Technical work seems more promising if we think the control problem is pivotal, if we think that others will invest sufficient resources, and if we have a clear picture of what AI will look like.
AI strategy on the movement level
Effective altruists should coordinate their efforts, that is, think in terms of comparative advantages and what the movement should do on the margin rather than just considering individual actions. Applied to the problem of how to best shape AI, this might imply that we should pursue a variety of approaches as a movement rather than committing to any single approach.
Still, my impression is that non-technical work on AI is somewhat neglected in the EA community. (80000 hours’ guide on AI policy tends to agree.)
My thoughts on AI scenarios
My position on AI scenarios is close to Brian Tomasik, that is, I lean toward a soft takeoff, relatively long timelines, and distributed, economy-like AI rather than a single actor. Also, we should question the notion of general (super)intelligence. AI systems will likely achieve superhuman performance in more and more domain-specific tasks, but not across all domains at the same time, which makes it a gradual process rather than an intelligence explosion. But of course, I cannot justify high confidence in these views given that many experts disagree.
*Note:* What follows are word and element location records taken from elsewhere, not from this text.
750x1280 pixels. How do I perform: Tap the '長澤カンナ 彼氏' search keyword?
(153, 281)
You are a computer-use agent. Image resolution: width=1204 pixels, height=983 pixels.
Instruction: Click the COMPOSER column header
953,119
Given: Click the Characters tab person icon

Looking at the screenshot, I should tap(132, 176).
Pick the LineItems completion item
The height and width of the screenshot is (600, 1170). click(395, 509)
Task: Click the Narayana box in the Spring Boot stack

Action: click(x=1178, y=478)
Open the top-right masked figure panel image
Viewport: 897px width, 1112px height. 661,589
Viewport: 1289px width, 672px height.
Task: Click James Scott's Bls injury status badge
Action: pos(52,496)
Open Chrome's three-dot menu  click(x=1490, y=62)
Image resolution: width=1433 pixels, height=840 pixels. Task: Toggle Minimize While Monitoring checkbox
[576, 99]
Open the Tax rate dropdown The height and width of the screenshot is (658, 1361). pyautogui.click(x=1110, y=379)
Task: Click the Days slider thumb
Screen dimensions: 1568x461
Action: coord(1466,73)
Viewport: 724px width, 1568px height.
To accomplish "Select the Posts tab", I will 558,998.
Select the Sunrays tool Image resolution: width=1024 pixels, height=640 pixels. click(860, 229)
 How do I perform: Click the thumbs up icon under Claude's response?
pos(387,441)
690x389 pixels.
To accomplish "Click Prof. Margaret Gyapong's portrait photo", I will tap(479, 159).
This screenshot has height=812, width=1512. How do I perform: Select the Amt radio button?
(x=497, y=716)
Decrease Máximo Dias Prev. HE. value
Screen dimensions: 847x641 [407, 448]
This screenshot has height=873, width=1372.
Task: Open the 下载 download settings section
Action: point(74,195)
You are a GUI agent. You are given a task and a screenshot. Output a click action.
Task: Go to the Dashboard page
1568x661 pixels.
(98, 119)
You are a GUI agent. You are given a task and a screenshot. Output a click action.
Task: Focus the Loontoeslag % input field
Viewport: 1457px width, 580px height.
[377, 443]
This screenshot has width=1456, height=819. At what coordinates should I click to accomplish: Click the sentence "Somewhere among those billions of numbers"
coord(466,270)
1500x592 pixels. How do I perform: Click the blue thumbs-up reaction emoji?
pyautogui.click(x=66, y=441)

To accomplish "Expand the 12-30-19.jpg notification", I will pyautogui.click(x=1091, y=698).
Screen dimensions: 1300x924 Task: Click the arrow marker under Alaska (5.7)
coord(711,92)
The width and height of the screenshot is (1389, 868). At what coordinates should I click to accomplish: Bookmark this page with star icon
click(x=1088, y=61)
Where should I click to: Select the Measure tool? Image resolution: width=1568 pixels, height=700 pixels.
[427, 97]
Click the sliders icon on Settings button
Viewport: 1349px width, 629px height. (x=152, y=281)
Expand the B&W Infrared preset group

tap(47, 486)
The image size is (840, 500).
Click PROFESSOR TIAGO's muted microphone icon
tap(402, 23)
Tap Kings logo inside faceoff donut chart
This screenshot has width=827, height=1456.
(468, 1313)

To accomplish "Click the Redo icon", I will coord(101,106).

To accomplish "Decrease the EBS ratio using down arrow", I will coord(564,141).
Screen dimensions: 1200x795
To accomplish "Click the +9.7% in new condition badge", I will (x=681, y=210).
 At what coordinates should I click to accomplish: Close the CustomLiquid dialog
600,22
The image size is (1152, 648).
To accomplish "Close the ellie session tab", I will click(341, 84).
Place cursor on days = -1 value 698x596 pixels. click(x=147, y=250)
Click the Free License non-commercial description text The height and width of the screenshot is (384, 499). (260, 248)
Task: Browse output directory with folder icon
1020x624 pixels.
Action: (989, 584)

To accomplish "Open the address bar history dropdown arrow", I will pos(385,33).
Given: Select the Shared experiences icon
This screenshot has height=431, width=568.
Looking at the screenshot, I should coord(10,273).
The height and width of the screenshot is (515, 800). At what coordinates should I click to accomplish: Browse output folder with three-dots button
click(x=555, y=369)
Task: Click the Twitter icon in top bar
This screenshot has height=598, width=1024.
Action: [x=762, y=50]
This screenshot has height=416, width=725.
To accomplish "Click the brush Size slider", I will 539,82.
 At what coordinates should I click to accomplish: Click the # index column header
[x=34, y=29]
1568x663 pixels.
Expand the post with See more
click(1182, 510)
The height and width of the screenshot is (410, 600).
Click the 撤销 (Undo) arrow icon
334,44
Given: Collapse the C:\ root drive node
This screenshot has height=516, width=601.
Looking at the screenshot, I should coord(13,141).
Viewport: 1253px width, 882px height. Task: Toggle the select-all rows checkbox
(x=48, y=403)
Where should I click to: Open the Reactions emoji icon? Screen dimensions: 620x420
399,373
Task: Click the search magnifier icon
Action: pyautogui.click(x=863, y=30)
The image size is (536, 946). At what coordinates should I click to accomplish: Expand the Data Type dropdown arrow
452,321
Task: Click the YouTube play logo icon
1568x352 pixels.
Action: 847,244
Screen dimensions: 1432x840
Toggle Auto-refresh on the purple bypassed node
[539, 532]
Following the analysis of this post, this is reason to be mildly sceptical about whether technical work on the control problem is the best way to shape AI. That said, it’s still a viable option because I might be wrong and because technical work has indirect benefits in that it influences the AI community to take safety concerns more seriously.
More generally, one of the best ways to handle pervasive uncertainty may be to focus on “meta” activities such as increasing the influence of effective altruists in the AI community by building expertise and credibility. This is valuable regardless of one’s views on AI scenarios."
- Depending on whether AI is agent-like or economy-like, this framing may be confusing because there may not be a single point in time when AI is built. (back)
- This is not equivalent to being spatially distributed, as it’s possible that AI is spatially distributed, but still acts like a unified agent. It also raises questions about what exactly it means to say that an entity “acts like an agent”. (back)
- However, even if the control problem is not as crucial as it first seems, we may come at it from a different angle. For instance, we may work on security aspects, or on specific subtopics that matter most for preventing worst-case outcomes. (back)